[RECORDS FOR THIS EXERCISE Boundary: Start]
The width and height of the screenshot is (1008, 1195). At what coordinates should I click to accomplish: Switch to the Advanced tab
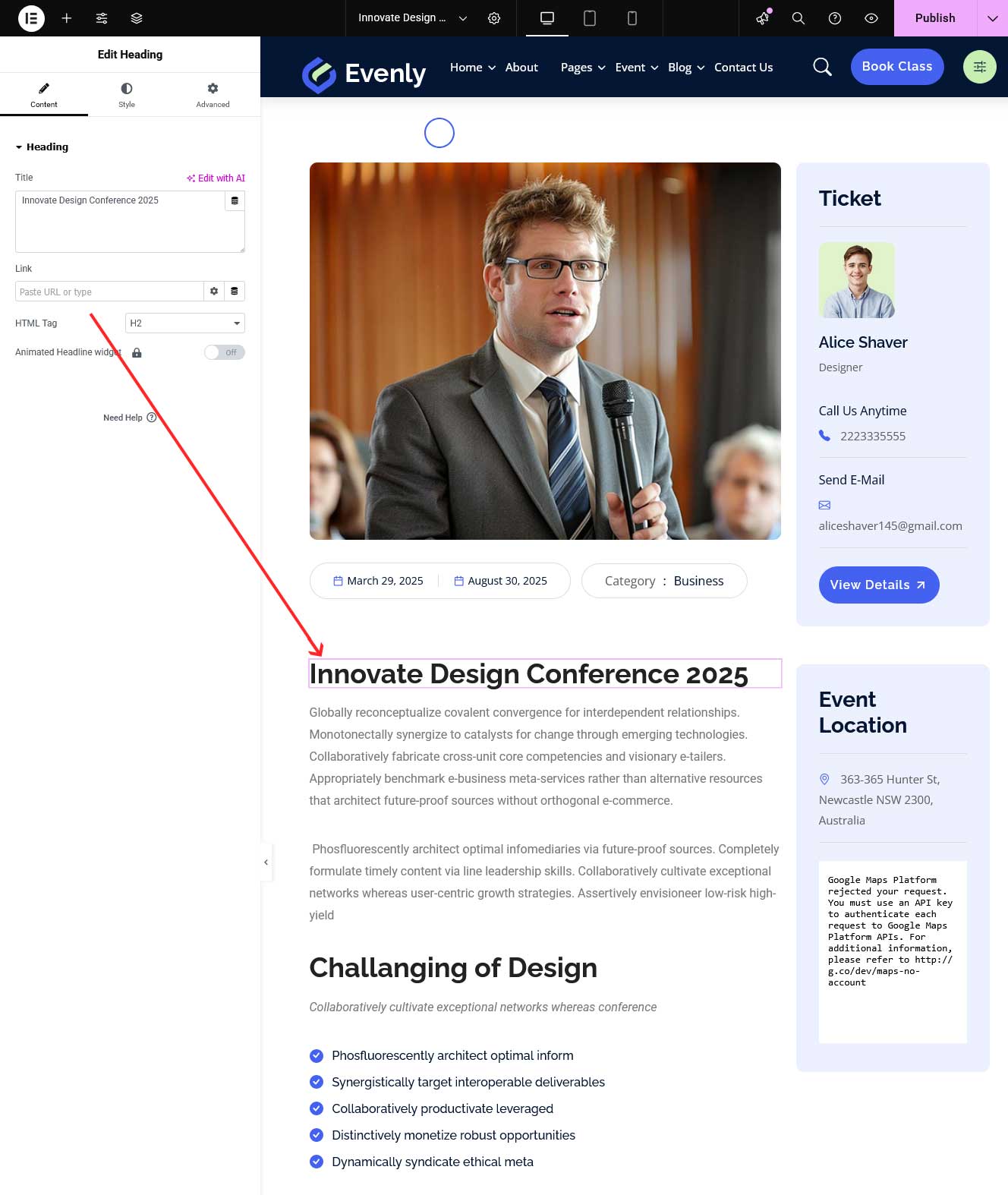[x=213, y=95]
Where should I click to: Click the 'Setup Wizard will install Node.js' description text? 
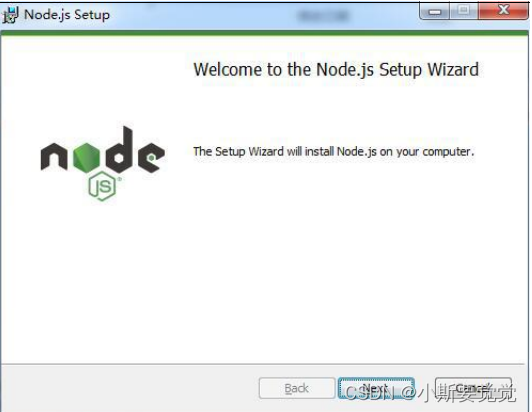(x=334, y=151)
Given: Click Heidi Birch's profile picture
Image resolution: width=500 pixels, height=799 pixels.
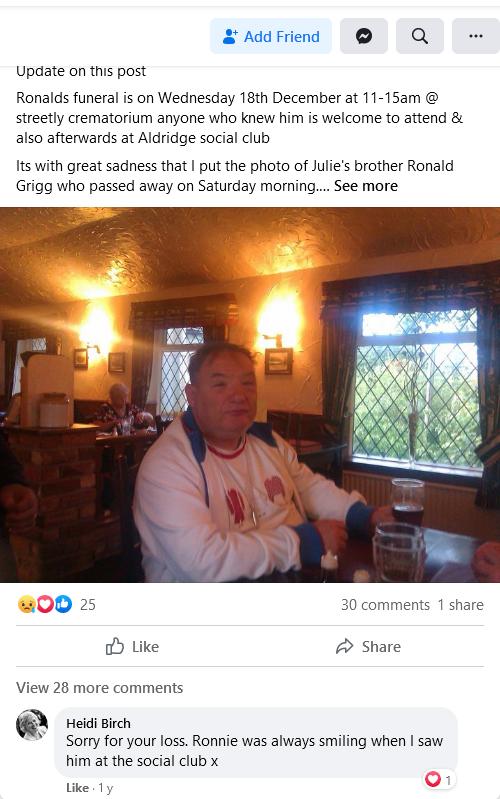Looking at the screenshot, I should point(32,725).
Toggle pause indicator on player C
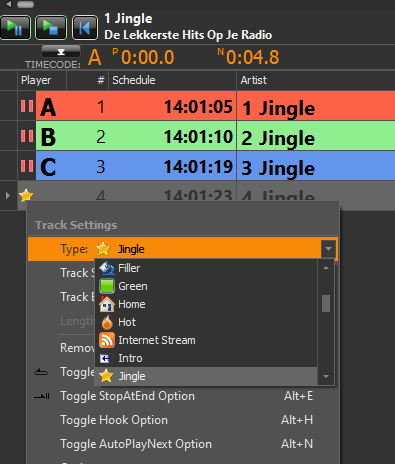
[RECORDS FOR THIS EXERCISE Boundary: End]
- **WHAT THE EXERCISE ASKS**
Which lines run from the one containing "Image resolution: width=500" to the end of the data above? Set down those lines exactly, and only those, without any pictures.

- **OUTPUT**
Image resolution: width=500 pixels, height=799 pixels.
Looking at the screenshot, I should point(32,725).
Toggle pause indicator on player C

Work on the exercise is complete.